In 2000, the film Songcatcher introduced audiences to Lily Penleric, a musicologist who visits Appalachia and falls in love with the music of the mountains. The film garnered positive reviews from critics. However, many viewers do not know about the real researchers and educators who inspired this movie. Even fewer know about the John C. Campbell Folk School that these folklorists built.
Olive Dame Campbell, a ballad researcher who inspired the character of Penleric, created the John C. Campbell Folk School in 1925 to honor her late husband. John, like Olive, spent years interviewing Appalachian artisans and collecting oral histories. Olive researched Scots-Irish ballads in Appalachia, and John advocated for educational reform in rural towns.
One of the school’s first programs was a partnership with woodcarvers from Brasstown, North Carolina. When Olive visited the Fred O. Scroggs’ general store, she noticed that many shoppers would sit together, socializing and whittling. Olive encouraged community members to study carpentry and carving at her school. Some of these students used their new woodworking skills to provide extra income for their families, while others handcrafted heirlooms to pass down to their children or grandchildren.
Today, students who attend the folk school can study skills such as blacksmithing, weaving, pottery, cooking, and other traditions that have marked Appalachian life for generations. Many students choose to take courses to reconnect with their heritage and revive the skills they can no longer learn from their ancestors. Other scholars and artists visit the school to connect with the Blue Ridge landscape.

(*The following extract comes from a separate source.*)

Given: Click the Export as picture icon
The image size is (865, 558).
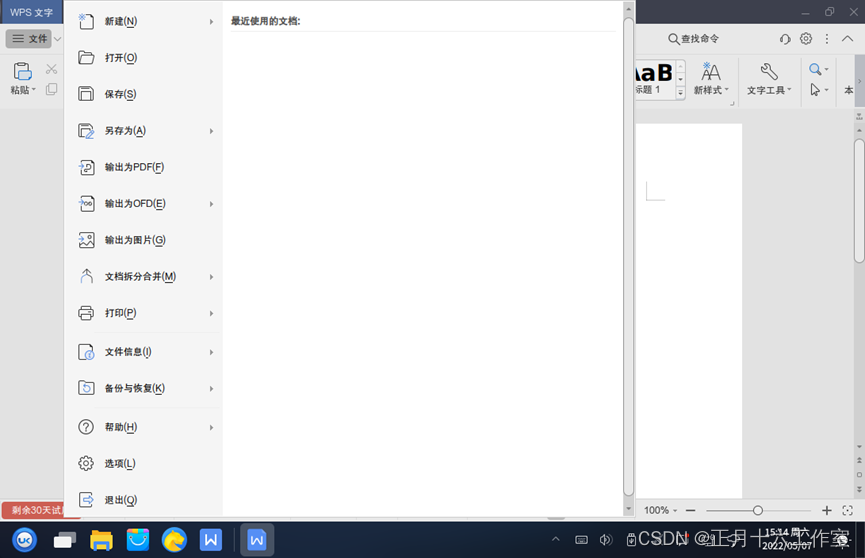Looking at the screenshot, I should tap(86, 240).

Through their advocacy and scholarship, Olive and John helped preserve Appalachian traditions. Their work inspired a major motion picture, but their influence resonates in the strumming of banjos at jam sessions in Brasstown.
The school strives to keep folk art alive in the modern age through programs such as the Junior Appalachian Musicians and intergenerational workshops that bring together people of all ages. Almost a century later, the couple’s legacy and their passion for Appalachian crafts live on at the John C. Campbell Folk School.
Know Before You Go
The folk school is located near the border of Cherokee territory. Before visiting, consider learning more about Cherokee traditions, Cherokee policies, and the indigenous history near Brasstown. Some helpful resources include Sheyahshe Littledave's article "'Our DNA is of this land': The Cherokee quest to reclaim stolen territory."
When enjoying the natural scenery around the school, be conscious to avoid private property and follow wildlife stewardship guidelines.